Este martes en Albacete, dos de sus representantes, y , han detallado las peticiones que recogen en lo que han venido a llamar “la agenda feminista” y en la que piden que se tomen medidas para acabar con la gestación subrogada y con la prostitución en todo el territorio nacional.

Este documento, al que se han adscrito unas 80 asociaciones de todo el territorio nacional, insiste en la idea de que el alquiler de mujeres con fines reproductivos “atenta contra el concepto de dignidad humana”. Tal y como ha explicado Elena de La Vara, “las mujeres y los recién nacidos se convierten, a todo efecto, en meros objetos de transacción contractual para satisfacer deseos de terceras personas. Es una práctica que vulnera derechos esenciales”.
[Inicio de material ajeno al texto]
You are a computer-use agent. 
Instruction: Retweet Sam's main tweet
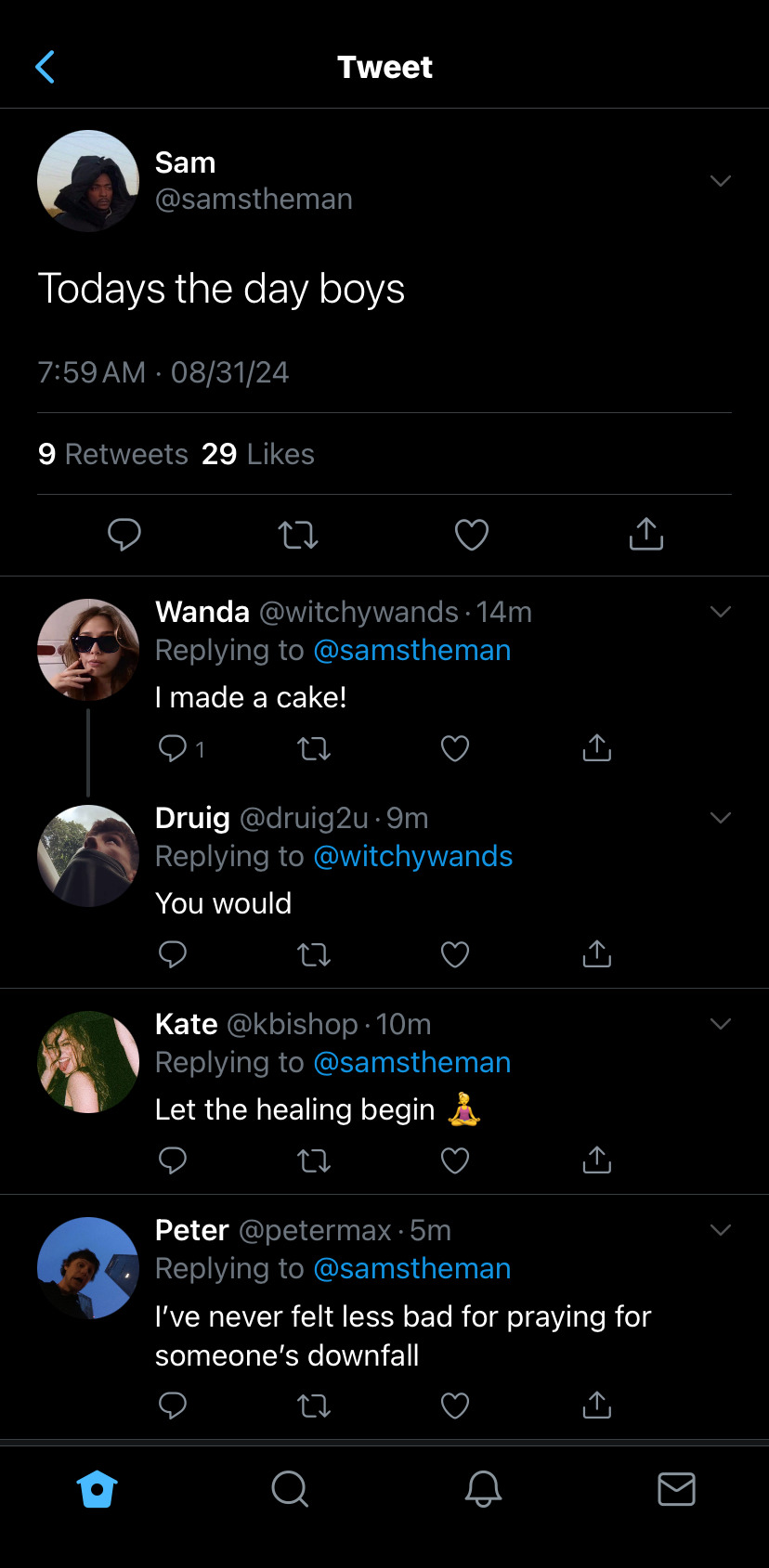[x=298, y=535]
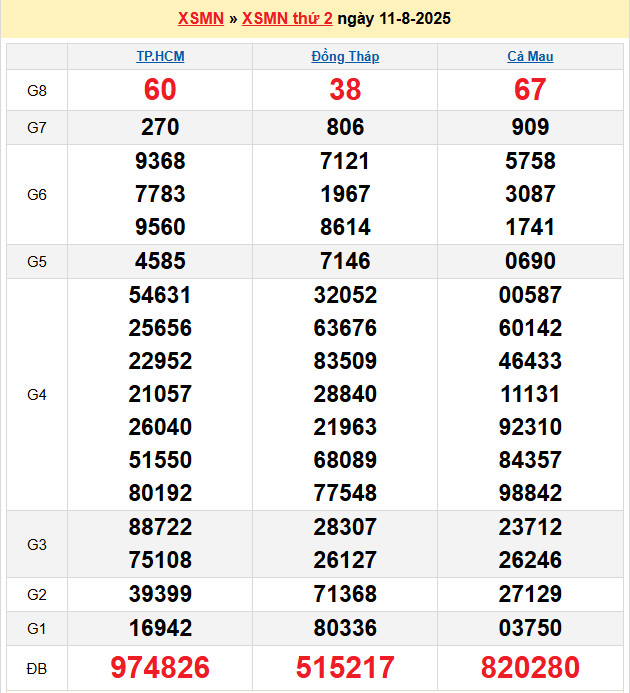
Task: Click the G4 row label
Action: click(37, 394)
Así, el documento pide, en el caso de la gestación subrogada, que se prohíban la realización en territorio español “de cualquier actividad relacionada con la intermediación que faciliten el acceso a estas prácticas en terceros países”, ha señalado Elena de la Vara.

A su juicio, ésta prohibición “ha de ir acompañada del catálogo de sanciones a agencias, bufetes, entidades de crédito o financieras y profesionales independientes que incurran en la promoción o facilitación de una práctica ilegal en España”.
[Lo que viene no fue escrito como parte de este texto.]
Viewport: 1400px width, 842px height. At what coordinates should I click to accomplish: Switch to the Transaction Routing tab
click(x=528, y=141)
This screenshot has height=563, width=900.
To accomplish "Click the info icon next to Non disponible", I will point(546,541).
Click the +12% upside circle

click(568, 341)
Además, el documento contempla la reforma de la Ley General de Publicidad “a fin de incluir como publicidad ilícita cualquier acto o propaganda relacionada con la promoción y venta de productos, bienes, actividades o servicios, relacionados con el alquiler de mujeres para la reproducción de seres humanos”.

De La Vara ha detallado que pese a que la gestación subrogada no está permitida dentro de España, sí se permite el registro de esos hijos nacidos de otra madre una vez pasan la frontera. Es por ello que el documento contempla también que se acabe con la normativa que permite registrar a esos niños concebidos a través de vientres de alquiler fuera de España y explican que se trata de la “vía legal” que ampara y afianza “este negocio”.

ACABAR CON LA PROSTITUCIÓN

La prostitución centra un total de 13 peticiones de los mencionados colectivos y que se recogen también en el documento que piden que este ejercicio sea reconocido “como una forma reconocida de explotación y violencia” que representa “el paradigma de la desigualdad entre ambos sexos”, ha apuntado Lourdes González.

Para ello piden que se suprima “la reforma promovida en 2015 del artículo 187 del Código Penal que legalizó de facto determinadas formas de proxenetismo (el aprovechamiento de la prostitución ajena), lo que dificulta sustancialmente la persecución penal de este tipo de conductas”, ha detallado González.

Otra de sus propuestas pide reforzar la legislación contra el proxenetismo con aumento penas y sanciones e incorporar penas de cárcel para aquellos que faciliten los inmuebles para el ejercicio de la prostitución.

“El 80% de los consumidores son hombres casados, con familia, que siguen esa práctica como una cosa lúdica”, ha recordado Lourdes González que insiste en que esos consumidores “deben ser conscientes de que se usa el cuerpo de la mujer”.